++++ Text provided ++++
DINESH RAMBALLY
AS BRITISH former prime minister Benjamin Disraeli once famously quipped, “There are three kinds of lies: lies, damn lies and statistics. The phrase serves as a warning that we should not be too eager to accept statistics as trustworthy because there is a myriad of ways in which it can be manipulated to bolster weak arguments.
One such glaring recent example of such data-reaching was that employed by Minister of Finance Colm Imbert to show support for his statement that “Trinidad and Tobago is not falling apart.” He used the Central Statistical Office’s (CSO) recent gross domestic product (GDP) data release to show there was economic growth by quoting a $5 billion increase in the country’s figures from the second quarter of 2021 to the third quarter of the same period.
Now what was interesting was that the growth of $5 billion, while more or less accurate (it was actually $5.6 billion according to the figures on the CSO website), was that it represented the increase in current price GDP rather than constant price GDP. This statistic was conveniently used to build his entire narrative of an economy that was seemingly well managed by his political party, the People’s National Movement (PNM).
++++
Requirements
a. Set down the part of the text on Trinidad and Tobago's GDP figures that opens with the words containing "DINESH RAMBALLY" and closes with "the same period.".
b. In the records, rescale the part that opens with the line containing "You are a computer-use" and closes with the line containing "tap(93, 100)", both lines included. Reproduce only those lines, requests included, with every coordinate in the answers multiplied by 0.9 and rounded to a whole number, halves rounding up.
++++ Records provided ++++
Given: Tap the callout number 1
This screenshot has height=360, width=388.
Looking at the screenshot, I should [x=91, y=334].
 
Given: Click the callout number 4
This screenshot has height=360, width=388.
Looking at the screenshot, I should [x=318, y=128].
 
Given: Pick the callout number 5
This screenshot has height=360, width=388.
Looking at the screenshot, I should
++++
++++ Records provided ++++
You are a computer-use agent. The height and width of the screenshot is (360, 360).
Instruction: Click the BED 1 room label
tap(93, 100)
++++
The responses
a.
DINESH RAMBALLY
AS BRITISH former prime minister Benjamin Disraeli once famously quipped, “There are three kinds of lies: lies, damn lies and statistics. The phrase serves as a warning that we should not be too eager to accept statistics as trustworthy because there is a myriad of ways in which it can be manipulated to bolster weak arguments.
One such glaring recent example of such data-reaching was that employed by Minister of Finance Colm Imbert to show support for his statement that “Trinidad and Tobago is not falling apart.” He used the Central Statistical Office’s (CSO) recent gross domestic product (GDP) data release to show there was economic growth by quoting a $5 billion increase in the country’s figures from the second quarter of 2021 to the third quarter of the same period.

b.
You are a computer-use agent. The height and width of the screenshot is (360, 360).
Instruction: Click the BED 1 room label
tap(84, 90)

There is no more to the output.